And then I get really sick of gnawing on grass and end up eating too much of the bread and schmear that I usually eat with a salad.

So for the past handful of months I’ve given up trying to get myself to eat salads. And that means that for a few months I haven’t really eaten any salads. Maybe the occasional side salad or mixed green garnish, but nothing note worthy. And also, nothing that I actually liked.

Until Valentine’s Day when I ordered a salad purely to fill me up so I didn’t gorge on pasta.

And ya know what, eaters?

I liked it. Like, I really liked it. It was the most amazing thing.
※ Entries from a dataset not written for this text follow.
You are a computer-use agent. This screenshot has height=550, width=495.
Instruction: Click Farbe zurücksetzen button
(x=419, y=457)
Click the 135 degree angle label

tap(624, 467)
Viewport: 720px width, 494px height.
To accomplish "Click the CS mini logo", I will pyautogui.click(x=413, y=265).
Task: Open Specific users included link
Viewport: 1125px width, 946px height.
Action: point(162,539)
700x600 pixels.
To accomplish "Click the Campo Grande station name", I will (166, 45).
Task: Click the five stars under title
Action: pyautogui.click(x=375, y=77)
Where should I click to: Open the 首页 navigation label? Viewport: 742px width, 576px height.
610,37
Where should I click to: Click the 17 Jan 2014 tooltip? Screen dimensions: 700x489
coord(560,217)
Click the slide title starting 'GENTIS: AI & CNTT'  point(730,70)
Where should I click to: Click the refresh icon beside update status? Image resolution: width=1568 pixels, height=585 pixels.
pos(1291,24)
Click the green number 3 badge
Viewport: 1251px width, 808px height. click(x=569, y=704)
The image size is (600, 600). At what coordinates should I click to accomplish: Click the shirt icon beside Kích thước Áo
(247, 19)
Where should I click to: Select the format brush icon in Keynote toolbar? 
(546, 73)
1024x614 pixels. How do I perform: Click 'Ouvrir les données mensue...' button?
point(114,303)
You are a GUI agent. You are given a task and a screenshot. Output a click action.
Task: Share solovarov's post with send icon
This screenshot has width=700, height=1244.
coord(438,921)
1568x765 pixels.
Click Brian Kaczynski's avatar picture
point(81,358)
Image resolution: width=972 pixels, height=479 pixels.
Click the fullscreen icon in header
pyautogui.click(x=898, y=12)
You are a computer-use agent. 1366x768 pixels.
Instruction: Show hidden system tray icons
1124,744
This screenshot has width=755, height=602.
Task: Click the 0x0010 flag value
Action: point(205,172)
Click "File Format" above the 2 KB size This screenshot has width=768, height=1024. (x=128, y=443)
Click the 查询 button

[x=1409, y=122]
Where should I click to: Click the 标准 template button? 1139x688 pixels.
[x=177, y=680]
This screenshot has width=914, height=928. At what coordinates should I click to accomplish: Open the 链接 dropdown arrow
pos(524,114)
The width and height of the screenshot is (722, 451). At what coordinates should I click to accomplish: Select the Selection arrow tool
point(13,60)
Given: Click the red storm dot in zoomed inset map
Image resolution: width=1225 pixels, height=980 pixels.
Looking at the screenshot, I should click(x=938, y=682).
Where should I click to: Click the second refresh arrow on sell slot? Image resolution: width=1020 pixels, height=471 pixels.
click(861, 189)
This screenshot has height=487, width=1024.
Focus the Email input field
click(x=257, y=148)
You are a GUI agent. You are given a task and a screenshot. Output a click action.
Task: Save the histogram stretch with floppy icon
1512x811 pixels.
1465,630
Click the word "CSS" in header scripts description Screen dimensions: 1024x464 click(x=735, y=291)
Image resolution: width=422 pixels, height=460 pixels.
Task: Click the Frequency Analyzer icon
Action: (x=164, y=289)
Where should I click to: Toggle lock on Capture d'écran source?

A couple of days later I got another craving for a salad. Originally, I planned on just hitting up the Whole Foods salad bar. But the thought of my usual spinach base made me gag. But not wanting to let me once-in-a-blue moon salad craving go to waste, I did what any slightly lazy and not too terribly frugal ‘Baby would do:

Box o'toppings.

I filled up a box of salad toppings.

And then I bought the one type of green that I was really craving — red oak lettuce.

A beautiful vegetable vortex.

Something about the slightly curly, tender leaves sounded so appealing.

I topped it all with a squirt of Bragg’s amino acids, a drizzle of olive oil, and plenty of pepper. And then I, once again, actually really enjoyed a salad.

All shook up.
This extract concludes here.